On Tuesday, the family of deceased musician and celebrated marijuana user Bob Marley announced what it claimed will be the first global cannabis brand, Marley Natural.
Marijuana is a growth industry — and increasingly, a legal one. When the smoke cleared after the November 2014 election in the United States, two new states, Alaska and Oregon, as well as the District of Columbia had legalised the recreational sale of marijuana. They joined Washington and Colorado, which legalised pot in the 2012 election, as well as two dozen states that have decriminalised possession to accomplish something that hadn’t been done in 81 years — make an illegal drug legal.
Of course, the question remains: How will state residents be able to buy, sell, and use something that is still against federal law?
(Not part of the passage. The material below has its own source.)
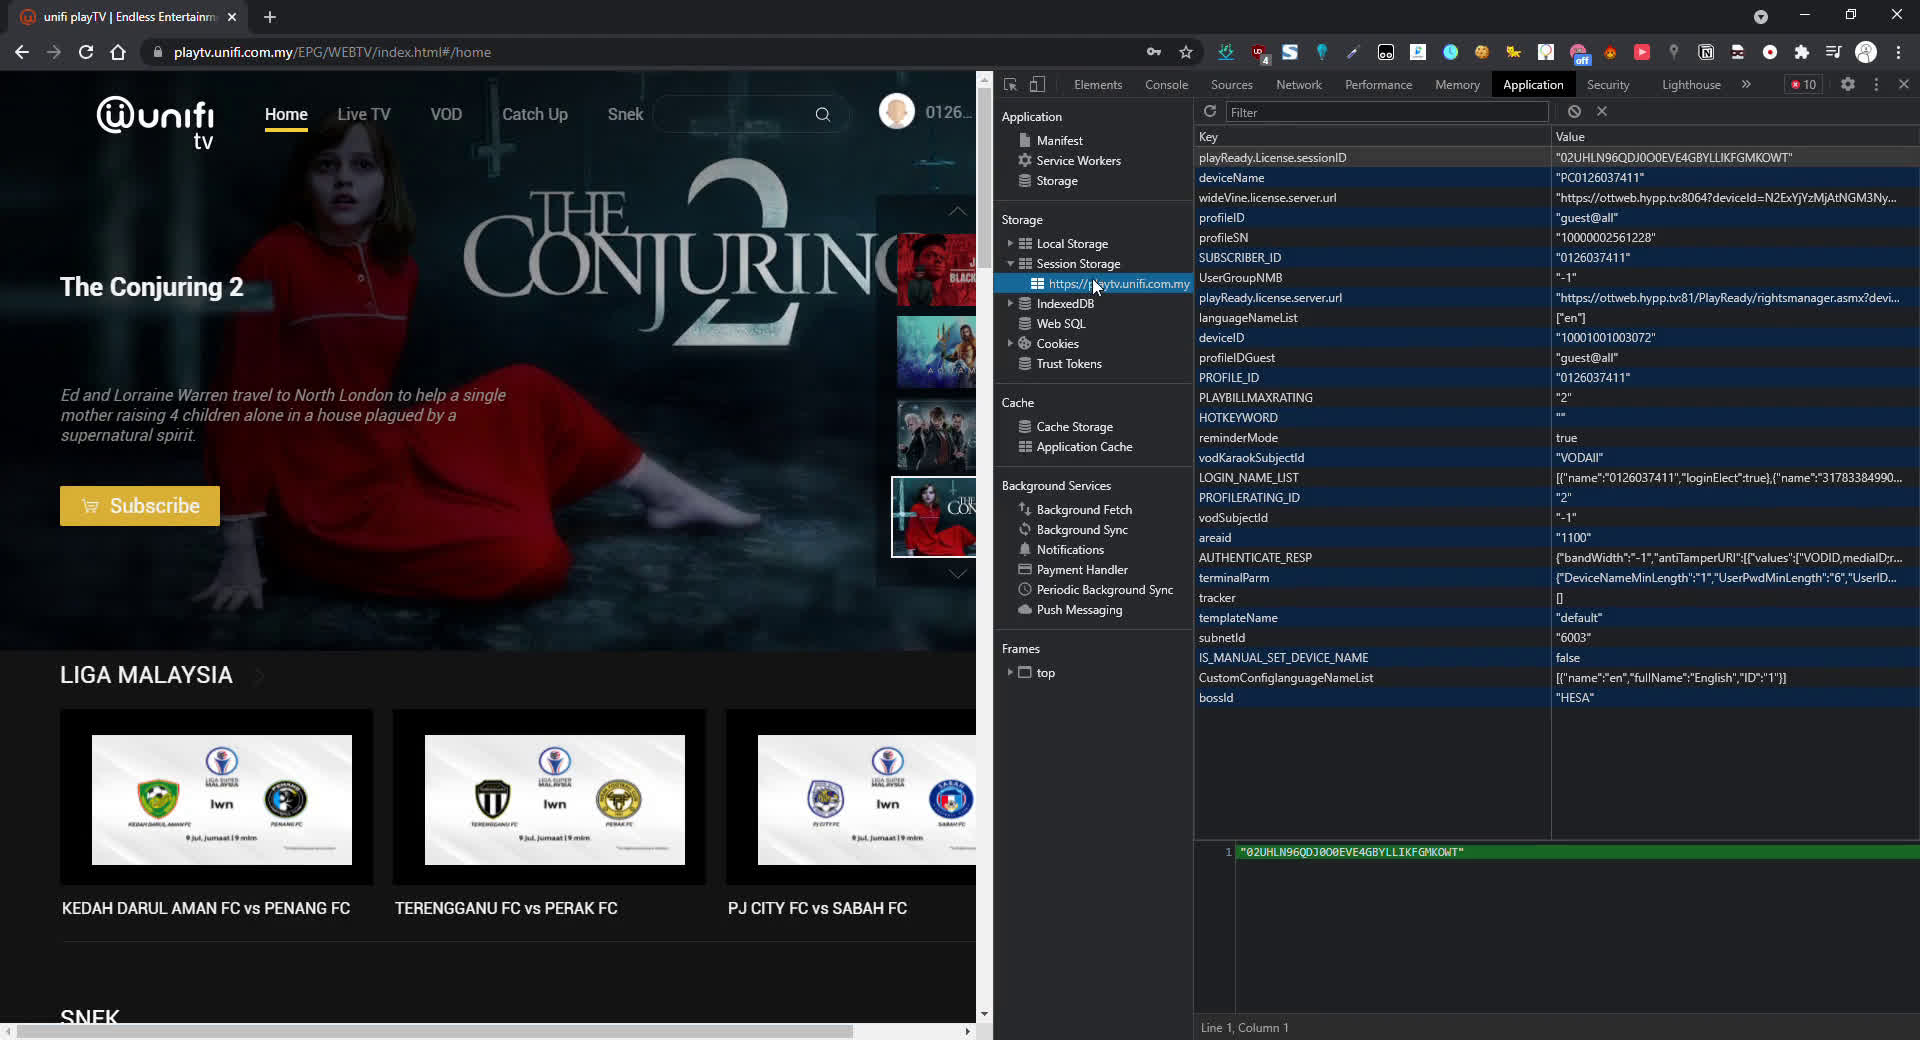Click the search magnifier icon on unifi
1920x1040 pixels.
coord(822,115)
But in the absence of enforcement action by the United States government, perhaps the better question is, what will the inevitable national market in marijuana shake out? Will it consist of grungy underground head shops? Designer weed boutiques? Or will “Big Marijuana” companies — perhaps the existing “big tobacco” powerhouses — muscle their way in and perpetrate “The Bud Light-ification of Bud,” as the New York Times suggested?
Those pursuing answers need look no further than the Mile High City and its surrounding environs, where the first great experiment in selling smoke is already under way. Marijuana for recreational use officially went on sale in Denver and across Colorado in January 2014.